Directions:
Repeat the stretch of entries below from the line with "Where should I click to: Click" through the line with "Open the Singapore". Include both ends and add nothing.

Dataset extract:
((

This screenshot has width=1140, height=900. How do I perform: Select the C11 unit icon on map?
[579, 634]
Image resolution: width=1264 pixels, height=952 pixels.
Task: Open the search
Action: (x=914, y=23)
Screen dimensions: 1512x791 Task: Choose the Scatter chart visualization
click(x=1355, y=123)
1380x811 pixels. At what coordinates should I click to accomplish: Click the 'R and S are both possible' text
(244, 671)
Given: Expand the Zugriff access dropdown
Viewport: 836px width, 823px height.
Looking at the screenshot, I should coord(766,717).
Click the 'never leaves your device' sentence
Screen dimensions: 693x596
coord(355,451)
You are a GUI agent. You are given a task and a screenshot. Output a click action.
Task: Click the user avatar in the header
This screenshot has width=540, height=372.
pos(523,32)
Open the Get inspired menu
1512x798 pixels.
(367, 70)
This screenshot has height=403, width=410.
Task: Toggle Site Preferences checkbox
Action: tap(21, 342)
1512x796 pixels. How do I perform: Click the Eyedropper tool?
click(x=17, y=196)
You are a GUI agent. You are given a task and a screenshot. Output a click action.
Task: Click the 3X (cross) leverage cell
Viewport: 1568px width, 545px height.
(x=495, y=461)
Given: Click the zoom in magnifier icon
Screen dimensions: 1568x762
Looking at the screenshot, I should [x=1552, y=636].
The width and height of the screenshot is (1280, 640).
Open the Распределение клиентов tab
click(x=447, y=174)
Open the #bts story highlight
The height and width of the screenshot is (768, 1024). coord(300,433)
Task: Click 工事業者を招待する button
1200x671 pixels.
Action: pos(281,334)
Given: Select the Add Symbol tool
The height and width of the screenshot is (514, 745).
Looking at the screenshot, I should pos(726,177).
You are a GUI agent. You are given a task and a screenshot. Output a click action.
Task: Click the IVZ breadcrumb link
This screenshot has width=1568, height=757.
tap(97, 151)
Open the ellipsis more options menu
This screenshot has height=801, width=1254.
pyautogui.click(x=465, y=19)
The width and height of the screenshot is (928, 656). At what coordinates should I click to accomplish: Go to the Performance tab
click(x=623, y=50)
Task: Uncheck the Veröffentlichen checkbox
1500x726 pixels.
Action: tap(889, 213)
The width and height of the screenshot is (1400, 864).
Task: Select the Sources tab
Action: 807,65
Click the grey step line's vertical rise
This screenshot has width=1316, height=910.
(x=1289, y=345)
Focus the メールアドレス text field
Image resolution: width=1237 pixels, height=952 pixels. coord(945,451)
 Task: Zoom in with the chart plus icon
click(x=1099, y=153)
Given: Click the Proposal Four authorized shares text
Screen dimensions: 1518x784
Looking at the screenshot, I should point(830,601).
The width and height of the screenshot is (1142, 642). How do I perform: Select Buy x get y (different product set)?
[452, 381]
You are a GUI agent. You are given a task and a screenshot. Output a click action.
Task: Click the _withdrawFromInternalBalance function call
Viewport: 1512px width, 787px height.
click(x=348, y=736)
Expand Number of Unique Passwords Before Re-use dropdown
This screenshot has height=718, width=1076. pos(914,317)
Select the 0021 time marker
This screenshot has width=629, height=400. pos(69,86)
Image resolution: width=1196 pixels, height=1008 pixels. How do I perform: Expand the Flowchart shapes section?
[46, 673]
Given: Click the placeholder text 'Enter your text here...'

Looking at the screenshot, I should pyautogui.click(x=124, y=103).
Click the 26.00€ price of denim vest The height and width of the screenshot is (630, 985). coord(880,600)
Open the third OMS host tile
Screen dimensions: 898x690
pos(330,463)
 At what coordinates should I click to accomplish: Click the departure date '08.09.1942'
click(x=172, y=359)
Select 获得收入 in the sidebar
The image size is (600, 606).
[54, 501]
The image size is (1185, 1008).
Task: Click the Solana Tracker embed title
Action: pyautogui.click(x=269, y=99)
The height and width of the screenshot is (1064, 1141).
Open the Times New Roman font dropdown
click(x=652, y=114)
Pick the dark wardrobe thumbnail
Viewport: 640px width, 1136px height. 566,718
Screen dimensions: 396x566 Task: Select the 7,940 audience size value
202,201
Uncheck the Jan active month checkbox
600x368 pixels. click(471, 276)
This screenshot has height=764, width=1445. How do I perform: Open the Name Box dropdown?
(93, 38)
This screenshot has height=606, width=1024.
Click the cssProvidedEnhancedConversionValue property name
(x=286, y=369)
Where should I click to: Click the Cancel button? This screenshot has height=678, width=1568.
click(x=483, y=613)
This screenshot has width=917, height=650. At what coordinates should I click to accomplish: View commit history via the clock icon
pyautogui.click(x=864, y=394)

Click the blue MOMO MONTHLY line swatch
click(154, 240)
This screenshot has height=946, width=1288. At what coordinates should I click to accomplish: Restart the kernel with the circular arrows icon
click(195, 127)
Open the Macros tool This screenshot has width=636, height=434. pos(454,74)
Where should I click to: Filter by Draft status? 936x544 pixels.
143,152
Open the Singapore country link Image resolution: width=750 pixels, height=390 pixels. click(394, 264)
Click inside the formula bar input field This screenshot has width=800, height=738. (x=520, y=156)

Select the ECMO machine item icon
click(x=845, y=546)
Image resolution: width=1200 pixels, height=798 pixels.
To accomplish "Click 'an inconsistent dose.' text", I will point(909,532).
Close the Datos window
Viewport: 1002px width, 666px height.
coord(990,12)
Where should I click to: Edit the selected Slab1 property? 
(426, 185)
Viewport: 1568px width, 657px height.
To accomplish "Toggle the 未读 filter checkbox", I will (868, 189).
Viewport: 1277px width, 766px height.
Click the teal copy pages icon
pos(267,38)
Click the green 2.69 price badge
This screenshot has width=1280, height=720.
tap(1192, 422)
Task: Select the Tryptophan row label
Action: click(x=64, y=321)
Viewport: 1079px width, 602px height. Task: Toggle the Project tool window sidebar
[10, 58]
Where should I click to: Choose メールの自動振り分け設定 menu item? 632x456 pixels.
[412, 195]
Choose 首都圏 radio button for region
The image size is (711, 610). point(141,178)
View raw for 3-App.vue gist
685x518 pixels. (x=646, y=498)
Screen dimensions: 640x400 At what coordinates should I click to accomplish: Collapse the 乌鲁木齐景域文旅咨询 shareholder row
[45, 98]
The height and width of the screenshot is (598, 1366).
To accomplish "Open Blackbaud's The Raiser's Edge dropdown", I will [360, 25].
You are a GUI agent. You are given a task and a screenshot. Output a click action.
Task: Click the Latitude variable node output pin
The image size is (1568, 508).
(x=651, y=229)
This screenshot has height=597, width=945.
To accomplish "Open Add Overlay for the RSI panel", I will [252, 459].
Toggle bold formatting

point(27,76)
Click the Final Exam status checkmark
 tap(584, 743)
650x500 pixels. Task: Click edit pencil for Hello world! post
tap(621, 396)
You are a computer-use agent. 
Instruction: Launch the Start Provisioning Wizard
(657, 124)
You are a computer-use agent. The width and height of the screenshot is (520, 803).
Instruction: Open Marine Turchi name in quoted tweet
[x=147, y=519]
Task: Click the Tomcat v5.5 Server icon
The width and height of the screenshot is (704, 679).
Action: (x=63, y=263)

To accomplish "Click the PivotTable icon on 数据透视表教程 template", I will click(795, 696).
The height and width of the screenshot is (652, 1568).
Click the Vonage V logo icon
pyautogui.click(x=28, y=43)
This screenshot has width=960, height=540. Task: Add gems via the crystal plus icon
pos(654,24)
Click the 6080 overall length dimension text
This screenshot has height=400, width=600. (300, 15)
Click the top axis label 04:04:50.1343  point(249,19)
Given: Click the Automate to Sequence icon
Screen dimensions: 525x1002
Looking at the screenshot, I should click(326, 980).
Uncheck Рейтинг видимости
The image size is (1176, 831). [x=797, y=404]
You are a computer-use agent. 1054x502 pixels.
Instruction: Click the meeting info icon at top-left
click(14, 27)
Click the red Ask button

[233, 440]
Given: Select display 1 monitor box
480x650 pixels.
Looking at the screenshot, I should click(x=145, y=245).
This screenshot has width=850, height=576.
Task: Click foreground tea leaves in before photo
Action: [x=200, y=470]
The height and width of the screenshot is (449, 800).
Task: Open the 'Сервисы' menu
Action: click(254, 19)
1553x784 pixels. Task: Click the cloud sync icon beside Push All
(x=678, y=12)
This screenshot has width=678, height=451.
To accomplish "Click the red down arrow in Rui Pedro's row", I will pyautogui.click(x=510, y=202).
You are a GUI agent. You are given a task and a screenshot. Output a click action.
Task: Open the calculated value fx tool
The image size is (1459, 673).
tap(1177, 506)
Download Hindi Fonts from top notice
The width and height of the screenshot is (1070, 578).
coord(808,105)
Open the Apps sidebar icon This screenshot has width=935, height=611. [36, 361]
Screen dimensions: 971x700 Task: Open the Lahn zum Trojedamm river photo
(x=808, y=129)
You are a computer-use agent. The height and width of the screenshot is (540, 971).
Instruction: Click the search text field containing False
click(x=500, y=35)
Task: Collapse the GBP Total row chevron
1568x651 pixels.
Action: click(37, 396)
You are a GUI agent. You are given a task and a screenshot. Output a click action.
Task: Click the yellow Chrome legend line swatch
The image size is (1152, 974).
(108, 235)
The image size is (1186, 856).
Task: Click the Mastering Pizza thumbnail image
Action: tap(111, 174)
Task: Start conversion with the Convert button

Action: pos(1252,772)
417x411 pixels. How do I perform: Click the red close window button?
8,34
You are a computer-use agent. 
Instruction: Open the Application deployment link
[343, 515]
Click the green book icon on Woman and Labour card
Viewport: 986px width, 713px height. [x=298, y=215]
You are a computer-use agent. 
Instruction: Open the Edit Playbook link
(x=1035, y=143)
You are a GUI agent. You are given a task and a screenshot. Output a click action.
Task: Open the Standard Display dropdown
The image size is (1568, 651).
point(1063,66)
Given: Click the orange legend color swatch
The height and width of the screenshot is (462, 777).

))

Solution:
Where should I click to: Click the Cancel button? This screenshot has height=678, width=1568.
click(x=483, y=613)
This screenshot has width=917, height=650. At what coordinates should I click to accomplish: View commit history via the clock icon
pyautogui.click(x=864, y=394)

Click the blue MOMO MONTHLY line swatch
click(154, 240)
This screenshot has height=946, width=1288. At what coordinates should I click to accomplish: Restart the kernel with the circular arrows icon
click(195, 127)
Open the Macros tool This screenshot has width=636, height=434. pos(454,74)
Where should I click to: Filter by Draft status? 936x544 pixels.
143,152
Open the Singapore country link Image resolution: width=750 pixels, height=390 pixels. click(394, 264)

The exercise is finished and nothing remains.